The other day, while driving I came upon a traffic signal. The red light was clearly lit, but
so was the green. I was confused. And a little bit scared. A few more brown strands turned gray.
Suppose you are working hard on a puzzle. You get to the end. You see that no matter what,
you cannot uniquely identify the solution. The puzzle has two (or more) valid solutions!
Puzzle solvers are enamored by the latter situation to the same extent drivers are endeared
to the former.
For this reason, my opening blog codified this rule, practiced by all good puzzle creators:
- Each Sudoku puzzle has a unique solution
has some power attached to it. It is necessary, however that one has digested
the previous techniques to apply this idea.

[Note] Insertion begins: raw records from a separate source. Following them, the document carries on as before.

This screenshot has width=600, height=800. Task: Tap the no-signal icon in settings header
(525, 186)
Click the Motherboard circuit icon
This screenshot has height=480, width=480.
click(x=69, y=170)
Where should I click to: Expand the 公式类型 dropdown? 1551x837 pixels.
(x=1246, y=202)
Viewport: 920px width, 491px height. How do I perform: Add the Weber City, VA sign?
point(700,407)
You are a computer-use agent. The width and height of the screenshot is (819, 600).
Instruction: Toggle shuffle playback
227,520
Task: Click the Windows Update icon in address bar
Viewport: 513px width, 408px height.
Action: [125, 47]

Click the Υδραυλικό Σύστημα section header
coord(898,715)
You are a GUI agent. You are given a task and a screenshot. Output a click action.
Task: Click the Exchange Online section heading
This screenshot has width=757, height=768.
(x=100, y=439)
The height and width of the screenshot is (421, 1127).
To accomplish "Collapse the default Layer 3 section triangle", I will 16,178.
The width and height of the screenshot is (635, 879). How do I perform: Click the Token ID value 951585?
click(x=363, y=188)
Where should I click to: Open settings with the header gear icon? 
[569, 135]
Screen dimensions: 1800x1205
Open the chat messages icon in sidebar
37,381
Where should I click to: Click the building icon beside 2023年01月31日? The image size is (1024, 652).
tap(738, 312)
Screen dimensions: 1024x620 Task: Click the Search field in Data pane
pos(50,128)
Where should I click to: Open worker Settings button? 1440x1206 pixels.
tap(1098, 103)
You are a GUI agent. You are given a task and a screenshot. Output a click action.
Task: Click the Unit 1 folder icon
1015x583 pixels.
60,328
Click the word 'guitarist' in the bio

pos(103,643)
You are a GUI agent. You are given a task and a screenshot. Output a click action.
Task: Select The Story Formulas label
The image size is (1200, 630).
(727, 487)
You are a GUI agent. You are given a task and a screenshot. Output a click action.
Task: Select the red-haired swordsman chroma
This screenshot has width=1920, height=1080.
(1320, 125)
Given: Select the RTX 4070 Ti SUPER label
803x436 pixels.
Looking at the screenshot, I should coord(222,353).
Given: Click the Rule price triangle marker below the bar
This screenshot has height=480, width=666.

The simplest application of the unique solution rule is Unique Rectangles. However,
there are some extensions of this idea that, to date, I have not found very useful. If a puzzle has
no more than one solution, then
- All possible partitions of the puzzle grid that have multiple solutions are forbidden
That seems fairly obvious. The specific application of this idea with Unique Rectangles
- The following configuration is forbidden
- A single naked pair of candidates x,y exists in a box and a row
- Another naked pair of candidates x,y exists in a different box and row
- The column coordinates of both of these pairs are the same.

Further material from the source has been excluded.